- [What you should do]:
Omit the pictures, and output the rest of the entries exactly as written.
========
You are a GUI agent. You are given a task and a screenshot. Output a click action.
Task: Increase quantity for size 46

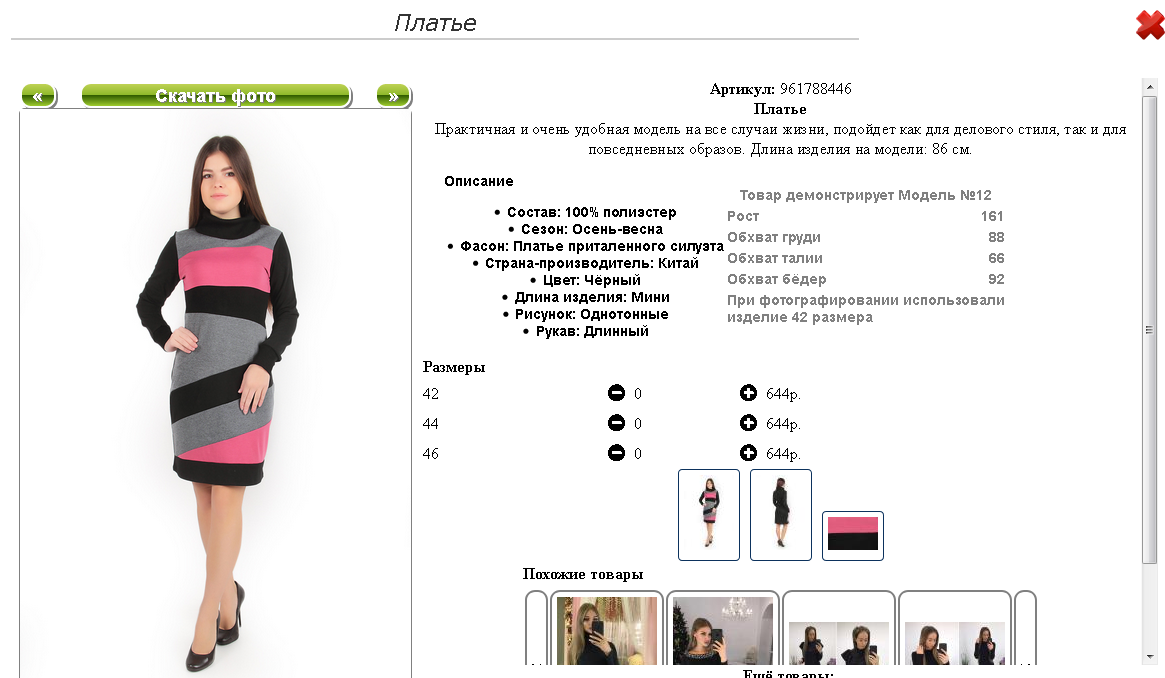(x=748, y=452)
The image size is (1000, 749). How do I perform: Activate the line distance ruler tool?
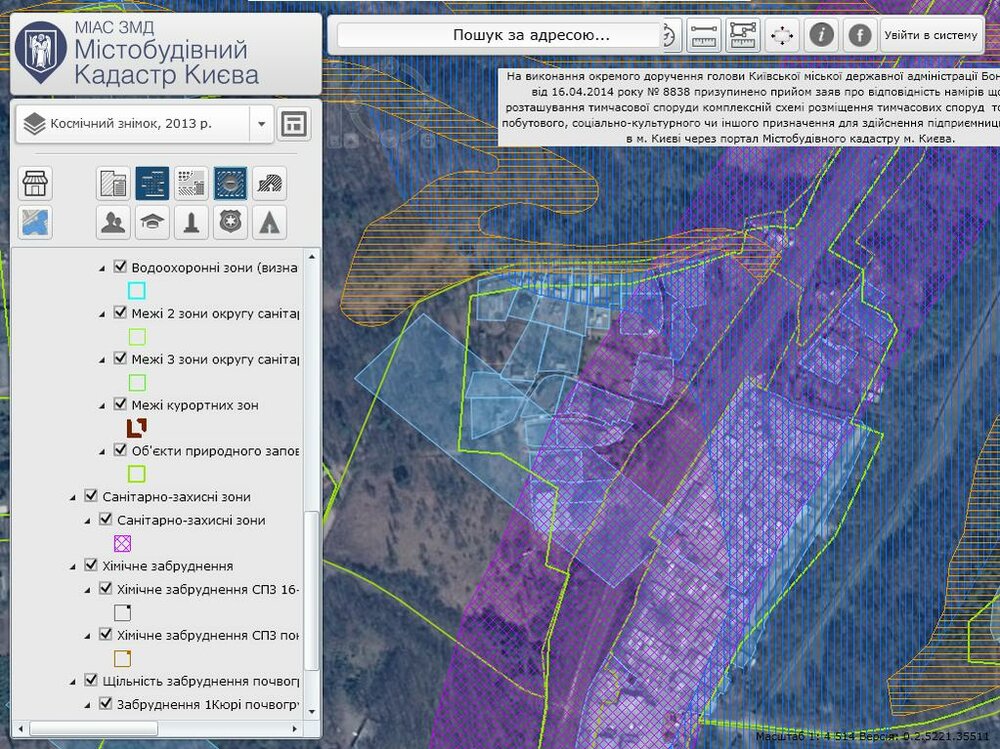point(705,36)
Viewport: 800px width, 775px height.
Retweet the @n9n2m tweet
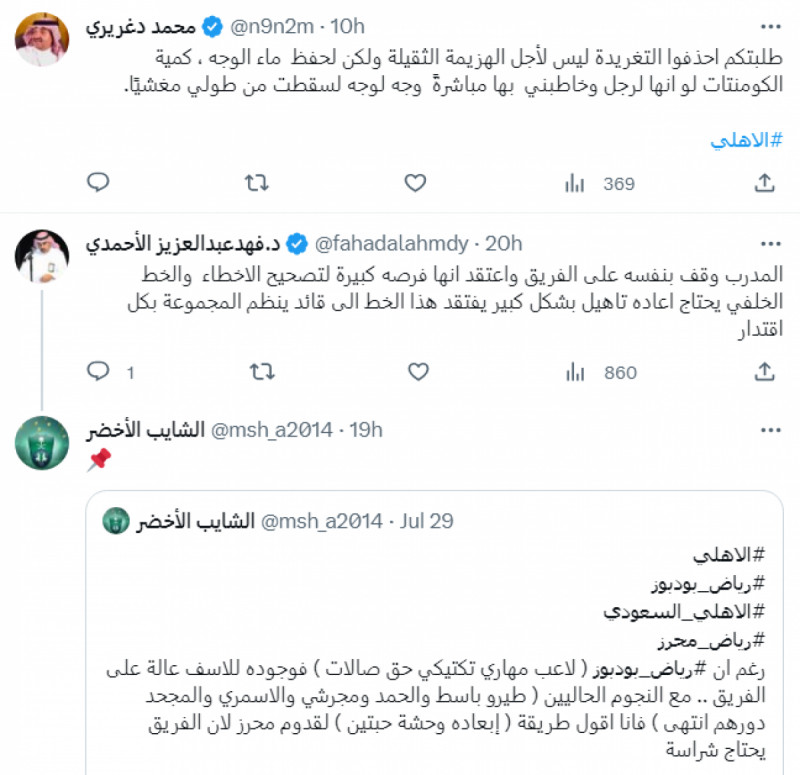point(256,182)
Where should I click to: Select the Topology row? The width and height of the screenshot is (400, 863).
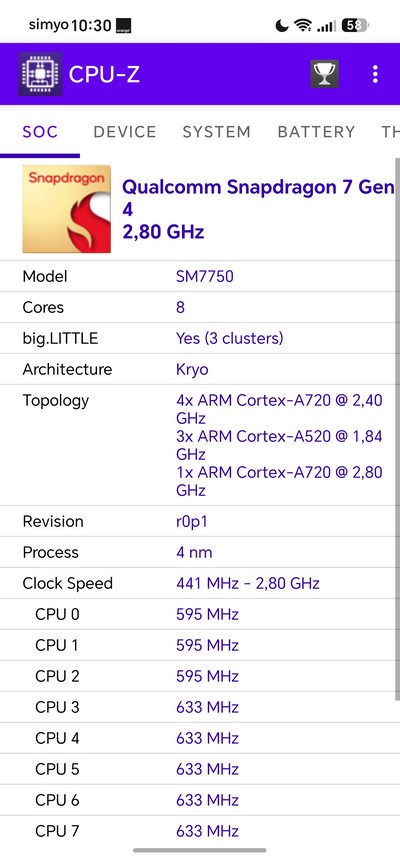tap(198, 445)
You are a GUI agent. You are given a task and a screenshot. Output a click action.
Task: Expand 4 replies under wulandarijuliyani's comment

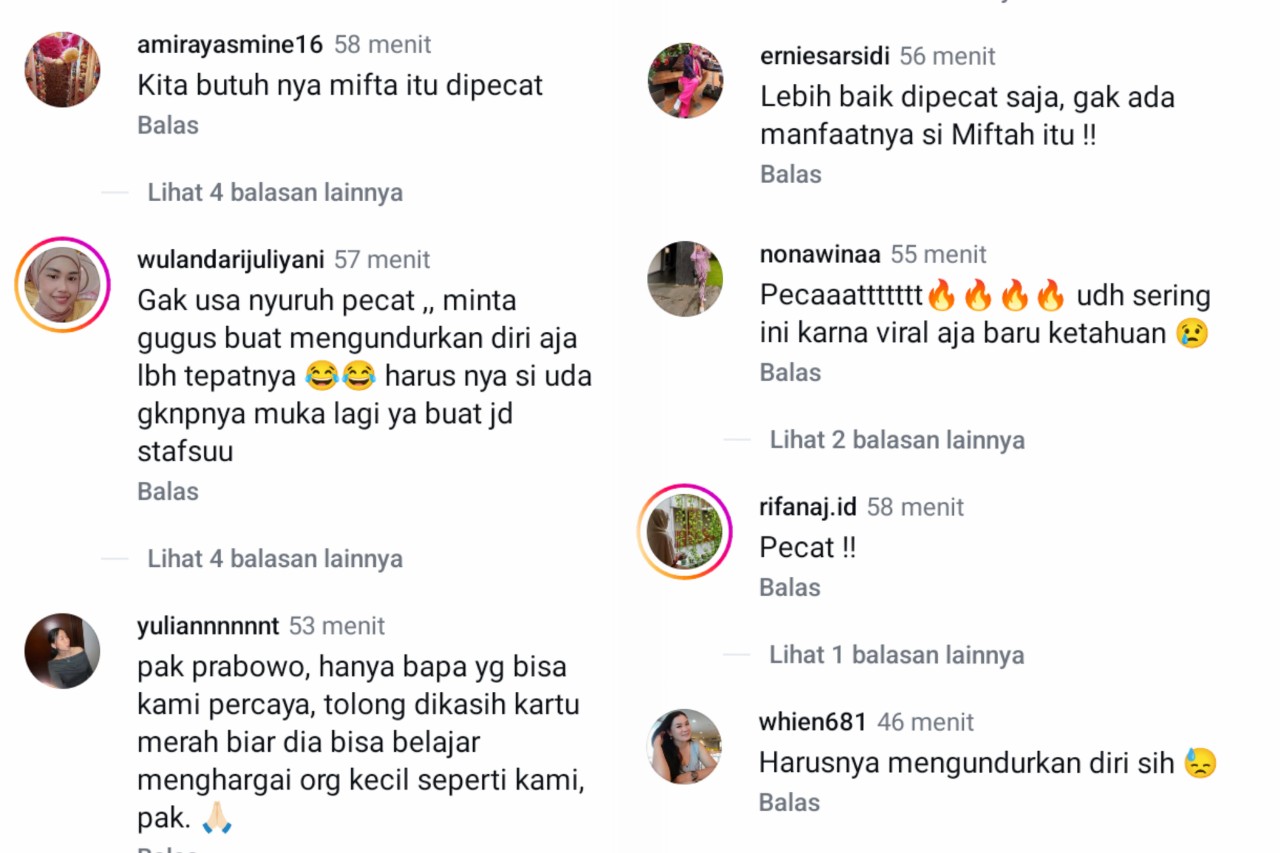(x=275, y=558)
========
- [The completed task]:
You are a GUI agent. You are given a task and a screenshot. Output a click action.
Task: Increase quantity for size 46

(x=748, y=452)
The image size is (1000, 749). How do I perform: Activate the line distance ruler tool?
point(705,36)
Viewport: 800px width, 775px height.
Retweet the @n9n2m tweet
point(256,182)
Where should I click to: Select the Topology row? The width and height of the screenshot is (400, 863).
tap(198, 445)
You are a GUI agent. You are given a task and a screenshot. Output a click action.
Task: Expand 4 replies under wulandarijuliyani's comment

(x=275, y=558)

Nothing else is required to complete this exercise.